«Sono un moschettiere bambinone che si diverte»

  • Pierfrancesco Favino

CINEMA Sarà Tommaso Buscetta, sarà D’Artagnan, forse anche Bettino Craxi e potremmo anche rivederlo sul palco di Sanremo. Pierfrancesco delle meraviglie. Capace in tutto: di scendere nelle pieghe profonde di personaggi difficili ma anche di far sorridere su palcoscenici canori. Pierfrancesco Favino irrefrenabile. E oggi, durante una pausa dal set de I moschettieri del re di Giovanni Veronesi (che Vision manderà al cinema il 27 dicembre) si racconta.

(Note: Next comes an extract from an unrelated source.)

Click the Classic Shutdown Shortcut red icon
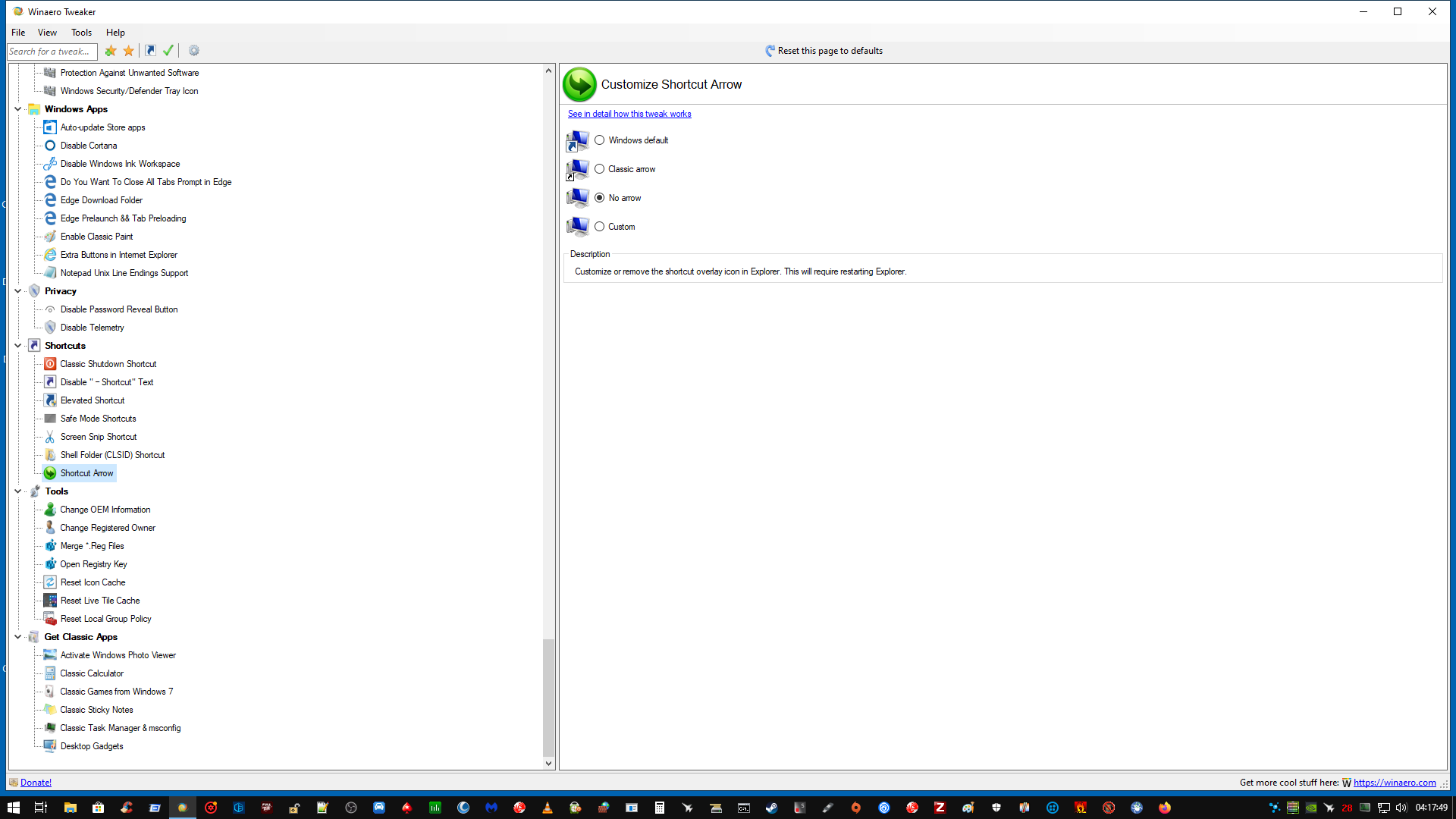[x=50, y=364]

Favino, da doce cominciamo?
«Da questa favola di un bravo spadaccino che è però alla fine un bambinone che va avanti spinto da bisogni primari e fa parte dell’immaginario di ognuno di noi. Ci siamo divertiti a riderci un po’, l’ho interpretato pensando alle mie figlie. E non vedo l’ora di tornare sul set con gli altri moschettieri, Mastandrea, Rubini e Papaleo».

E del possibile Craxi da interpretare che cosa può dirci?
«Per Hammamet di Gianni Amelio c’è una possibilità ma nulla ancora di certo, mentre mi vedrete nei panni di Buscetta nel film di Marco Bellocchio. Film che ho inseguito a lungo, cosi come da molto tempo mi documento su Buscetta, personaggio che mi incuriosisce molto».

E risalirebbe sul palco dell’Ariston?
«Vedremo. Sanremo  è stata una grande opportunità che ha mostrato una parte di me che solo i miei amici conoscevano e mi ha messo davanti al grande pubblico, cosa che amo perché mi sento un attore non intellettuale ma popolare».